Le prix de la compassion

Ça pourrait aussi être une question. La compassion a un prix et si oui, quel est-il ? Je m’interroge. Comme ça. En fait, pas simplement comme ça. C’est que depuis l’annonce d’Abitibi-Bowater de fermer « pour un temps indéterminé » la machine 4 de Clermont et d’envoyer 120 travailleurs au chômage, j’entends toutes sortes de choses. Et parfois, j’ai l’impression que la compassion a un prix.

Parce que selon ce qu’on entend parfois, elle aurait un prix en fonction du salaire annuel, de la grosseur de la maison et du véhicule stationné dans la cour. Elle aurait un prix s’il y a un joli chalet en forêt, un VTT, des hivers de motoneige et des voyages de pêche. Pas de pitié pour les gens aisés. La compassion aurait un prix selon le train de vie qu’on mène. Les riches n’auraient pas besoin de compassion. Les travailleurs de la classe moyenne non plus. Tout comme ceux qui ont bénéficié de conditions de travail et de salaires annuels intéressants, sans compter tous ceux qui savent se débrouiller dans la vie.
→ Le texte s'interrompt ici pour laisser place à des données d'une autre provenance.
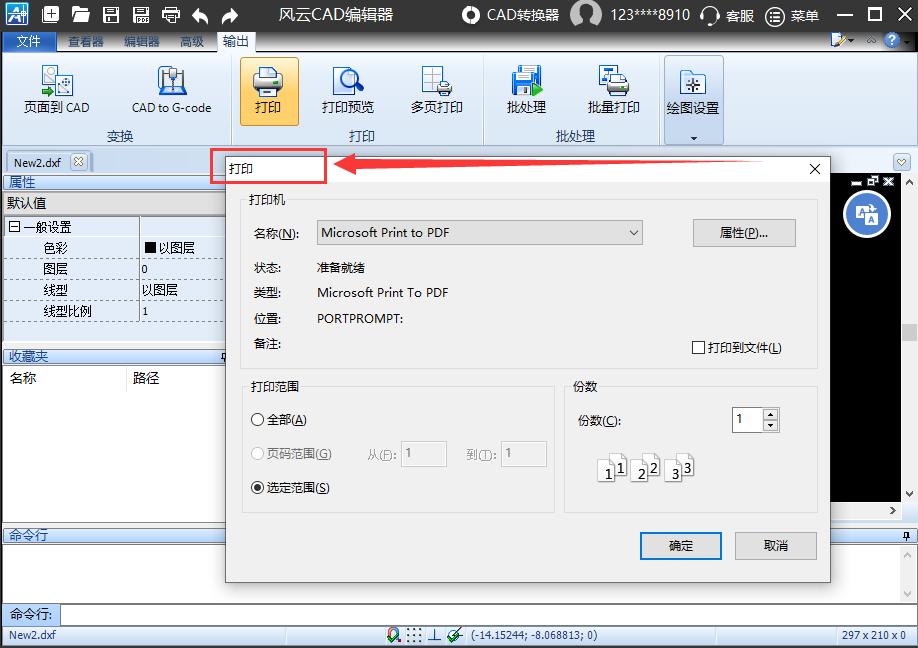Open the 打印预览 print preview tool
Viewport: 918px width, 648px height.
coord(347,92)
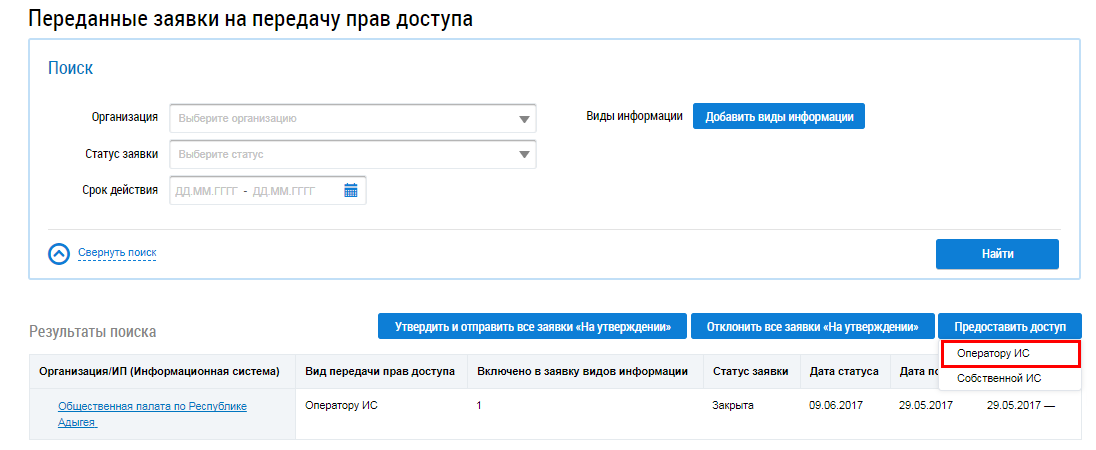
Task: Click the Дата статуса column header
Action: 843,372
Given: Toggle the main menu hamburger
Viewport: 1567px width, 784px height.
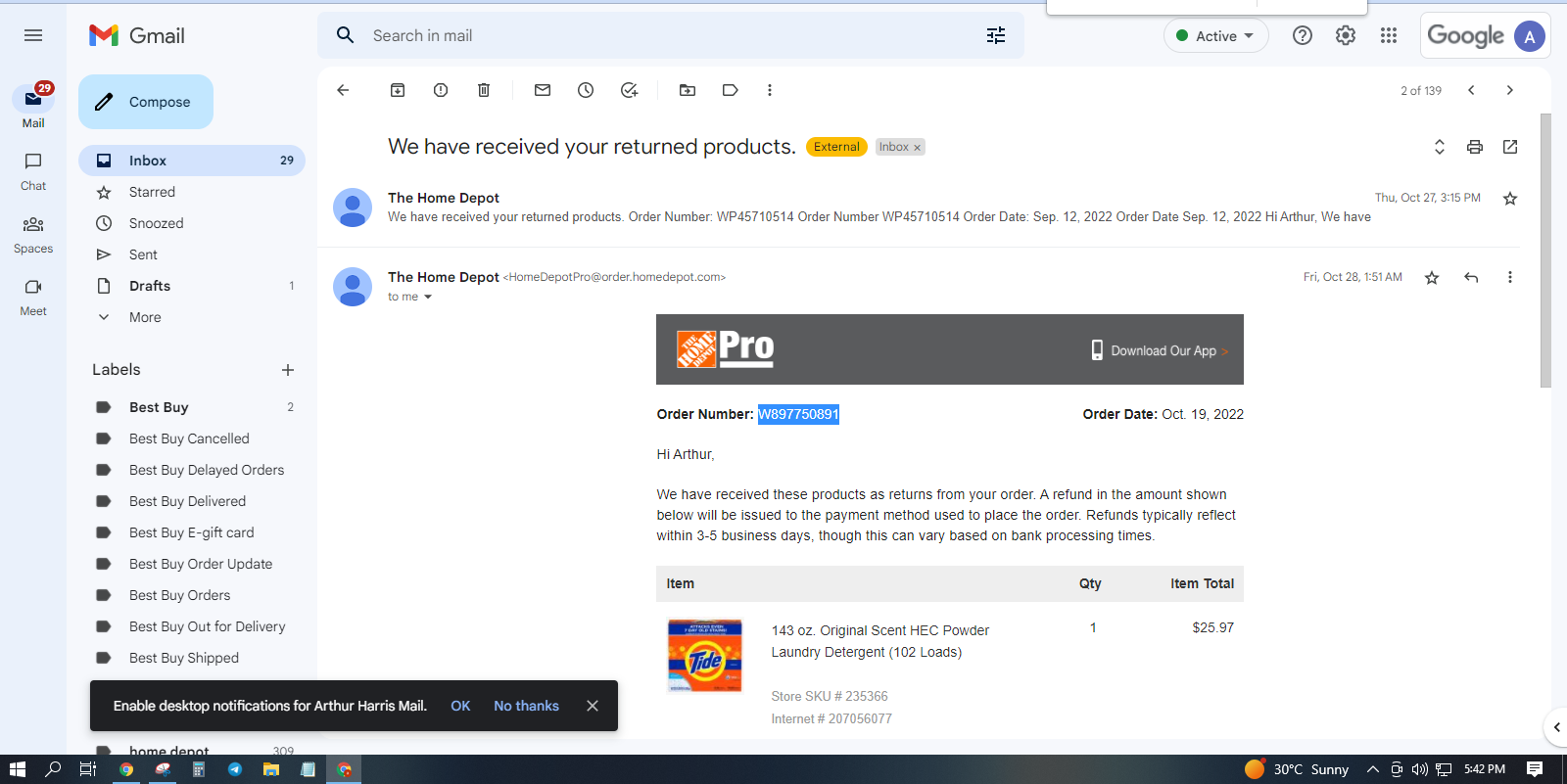Looking at the screenshot, I should (33, 35).
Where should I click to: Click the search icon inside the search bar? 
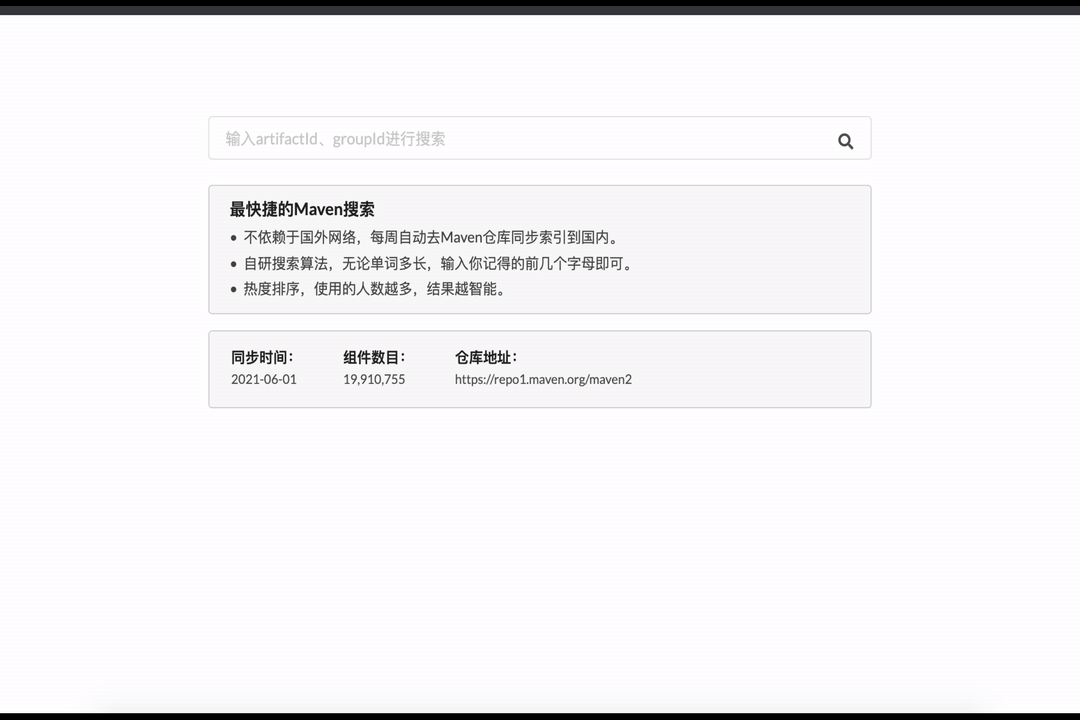(x=845, y=140)
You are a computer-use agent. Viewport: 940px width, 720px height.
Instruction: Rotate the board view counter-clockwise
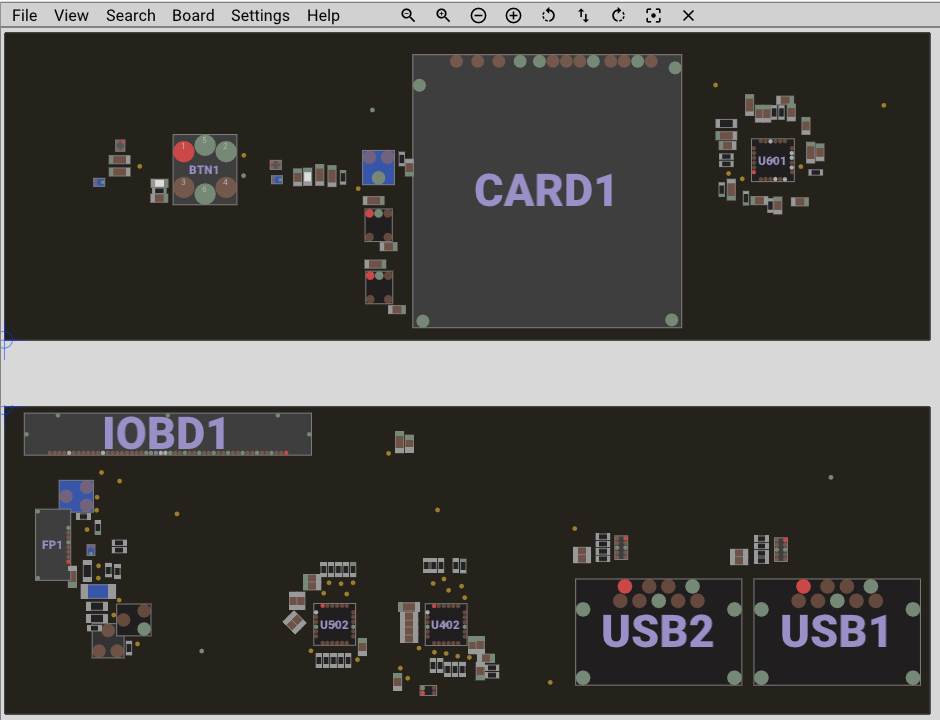tap(548, 16)
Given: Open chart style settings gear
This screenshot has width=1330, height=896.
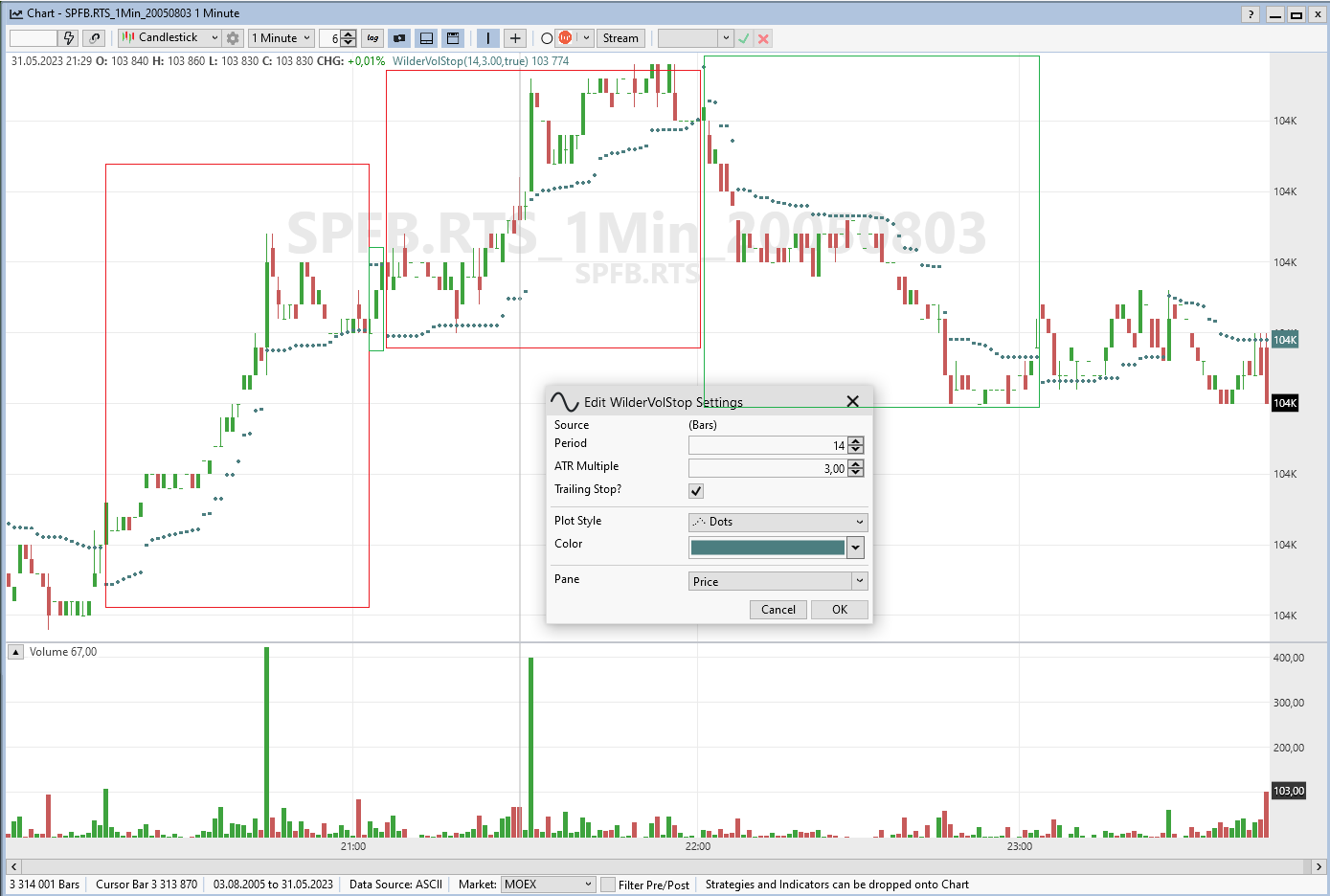Looking at the screenshot, I should [233, 38].
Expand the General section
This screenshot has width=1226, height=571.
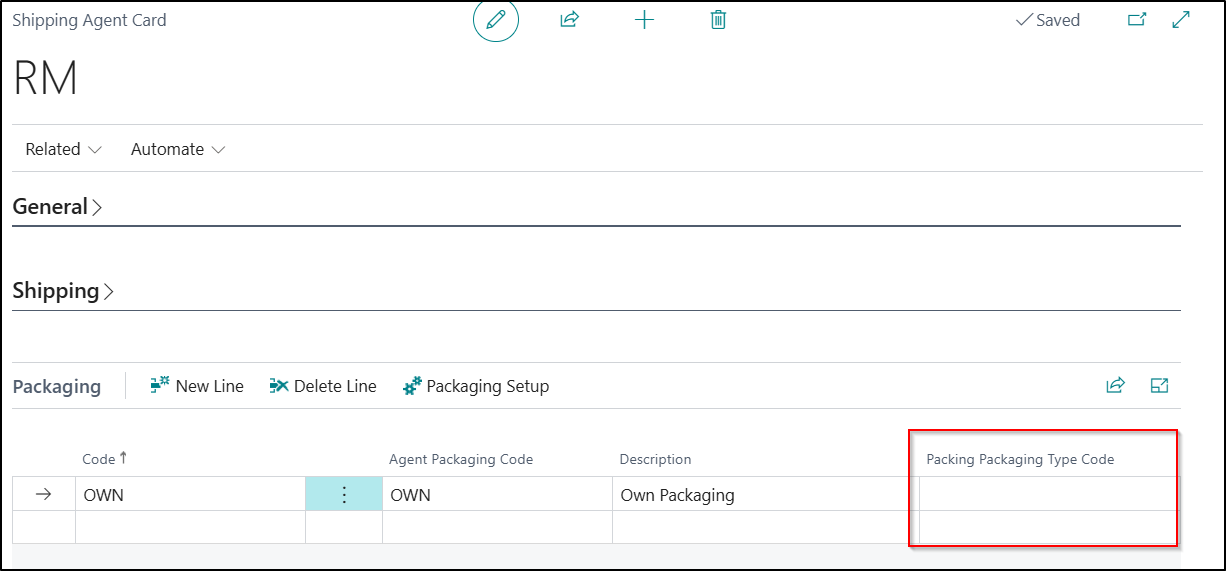(57, 207)
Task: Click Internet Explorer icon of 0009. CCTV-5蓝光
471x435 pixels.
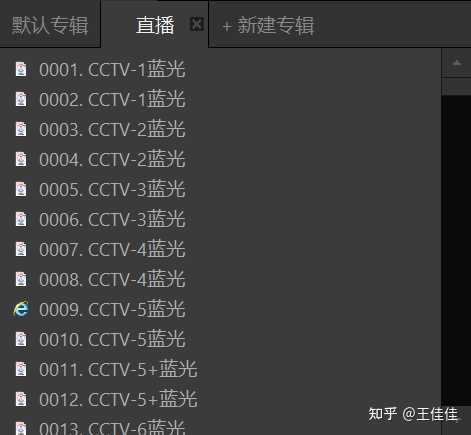Action: 21,309
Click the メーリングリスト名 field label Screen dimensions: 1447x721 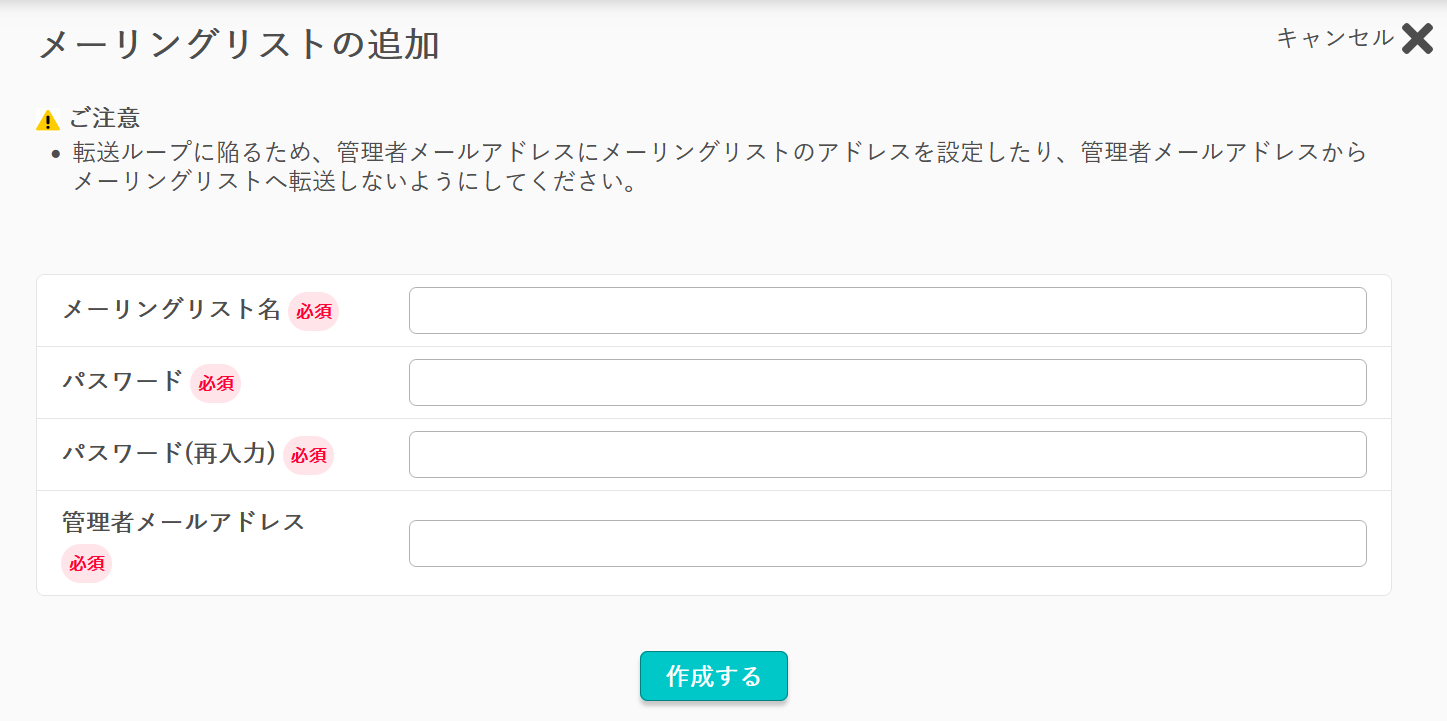pyautogui.click(x=172, y=309)
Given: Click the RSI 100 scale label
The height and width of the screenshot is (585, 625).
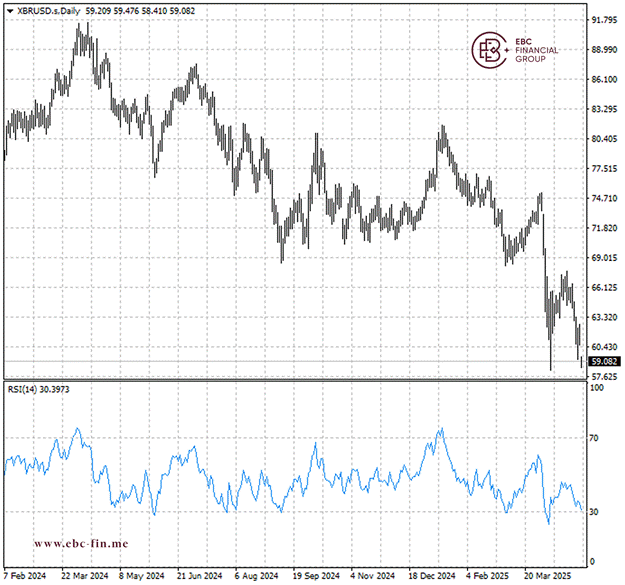Looking at the screenshot, I should pos(597,388).
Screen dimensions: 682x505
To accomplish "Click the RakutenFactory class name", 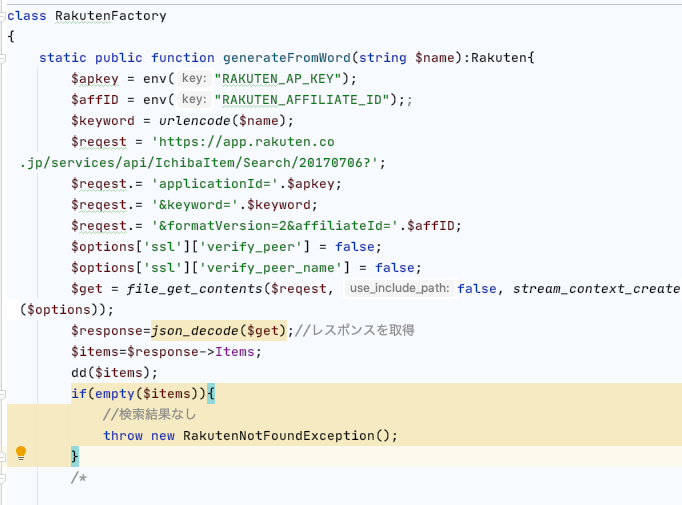I will click(x=110, y=16).
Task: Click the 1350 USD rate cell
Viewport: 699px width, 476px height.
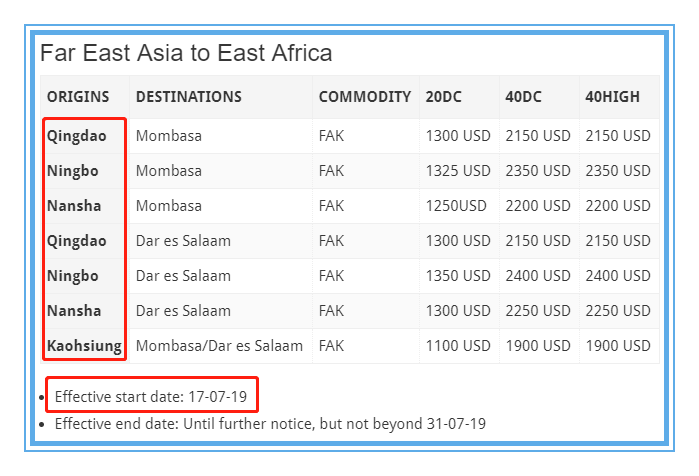Action: [x=458, y=276]
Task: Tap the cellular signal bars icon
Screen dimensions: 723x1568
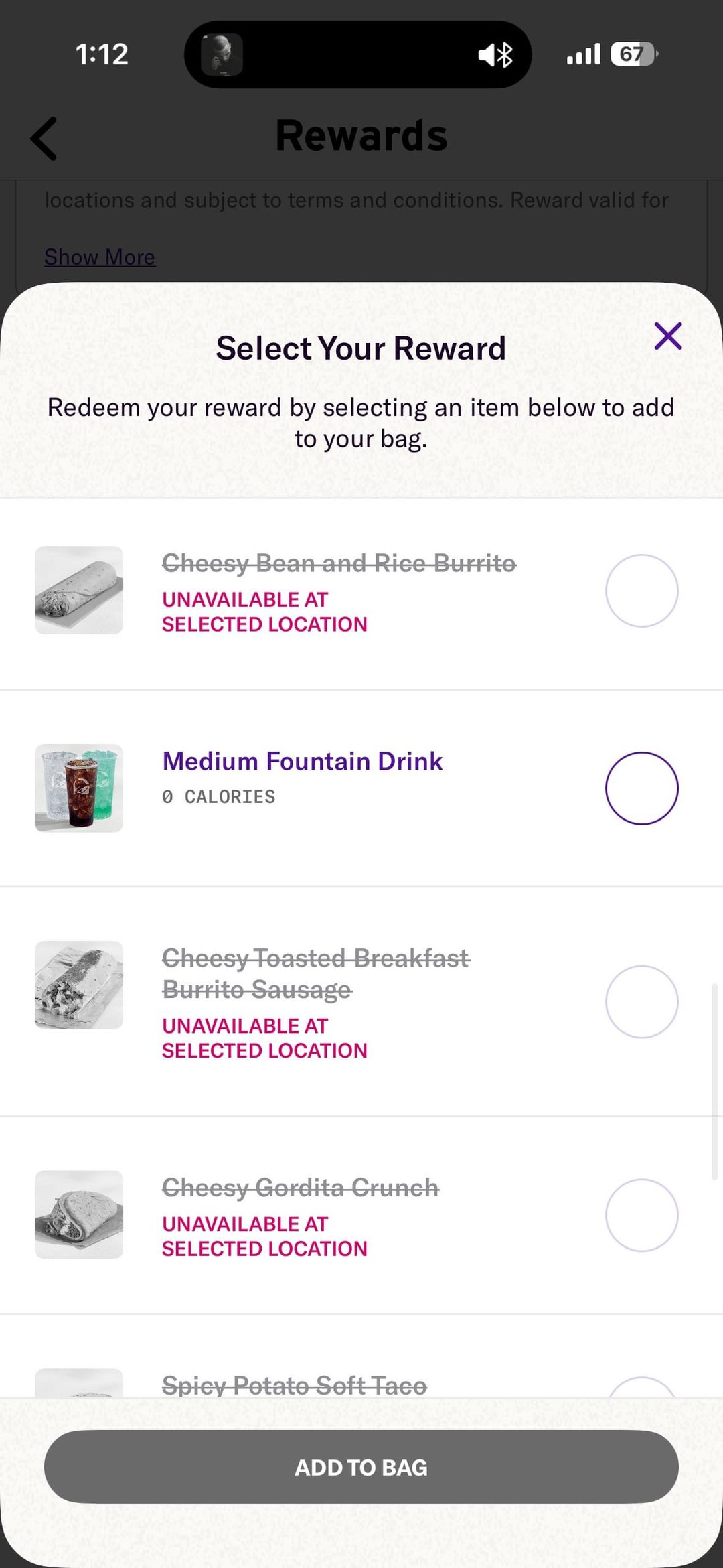Action: pyautogui.click(x=583, y=54)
Pourtant, perdre son emploi, c’est perdre son emploi. Que le taux horaire soit de 8,15 $ ou de 28 $, se faire mettre au chômage et renvoyer à la recherche de travail, c’est rarement une bonne nouvelle. L’attente, l’angoisse des factures qui ne font pas de pause, les demandes des enfants qui conçoivent mal ce qui arrive, nos propres attentes, le prix de l’essence et le toit qui coule font partie de la vie, qu’on soit bien nanti ou pauvre, au chômage ou non. Oui, il y a des drames plus grands que nature, vécus dans le silence par de petits travailleurs qui tirent le diable par la queue à longueur d’année. Mais il y a aussi des drames chez les gens aisés. Différents peut-être parce qu’il ne s’agit pas nécessairement de combler les besoins essentiels, mais des drames se jouent tout de même.

Et au-delà des humains qui se serrent la ceinture, qui se questionnent sur leur avenir, qui pensent retourner à l’école, il y a un comté qui bat de l’aile et auquel on enlève 10 millions $ de masse salariale. Ce sont des coupes de cheveux en moins chez le coiffeur et des commerces du détail, des concessionnaires automobiles, des quincailleries et les entreprises où vous travaillez  attendront en vain des clients avec du pouvoir d’achat. Le drame d’Abitibi-Bowater, c’est aussi le nôtre. Imperceptiblement, nous serons tous touchés.

Mais voilà, je ne dis pas qu’on devrait se mettre à pleurer sur l’avenir des travailleurs d’Abitibi. Je questionne seulement le fait que la compassion ait un prix. Parce que si on refuse de les plaindre, c’est sans doute qu’à plus petite échelle on dose aussi notre compassion envers les petits travailleurs saisonniers accros au système de l’assurance emploi. Peut-être juge-t-on aussi les collègues en burnout, les gens prestataires de la sécurité du revenu. Évidemment, nous n’avons pas tous les mêmes outils pour faire face à une mise à pied, mais le drame n’en reste pas moins entier lorsqu’il entre dans notre salon.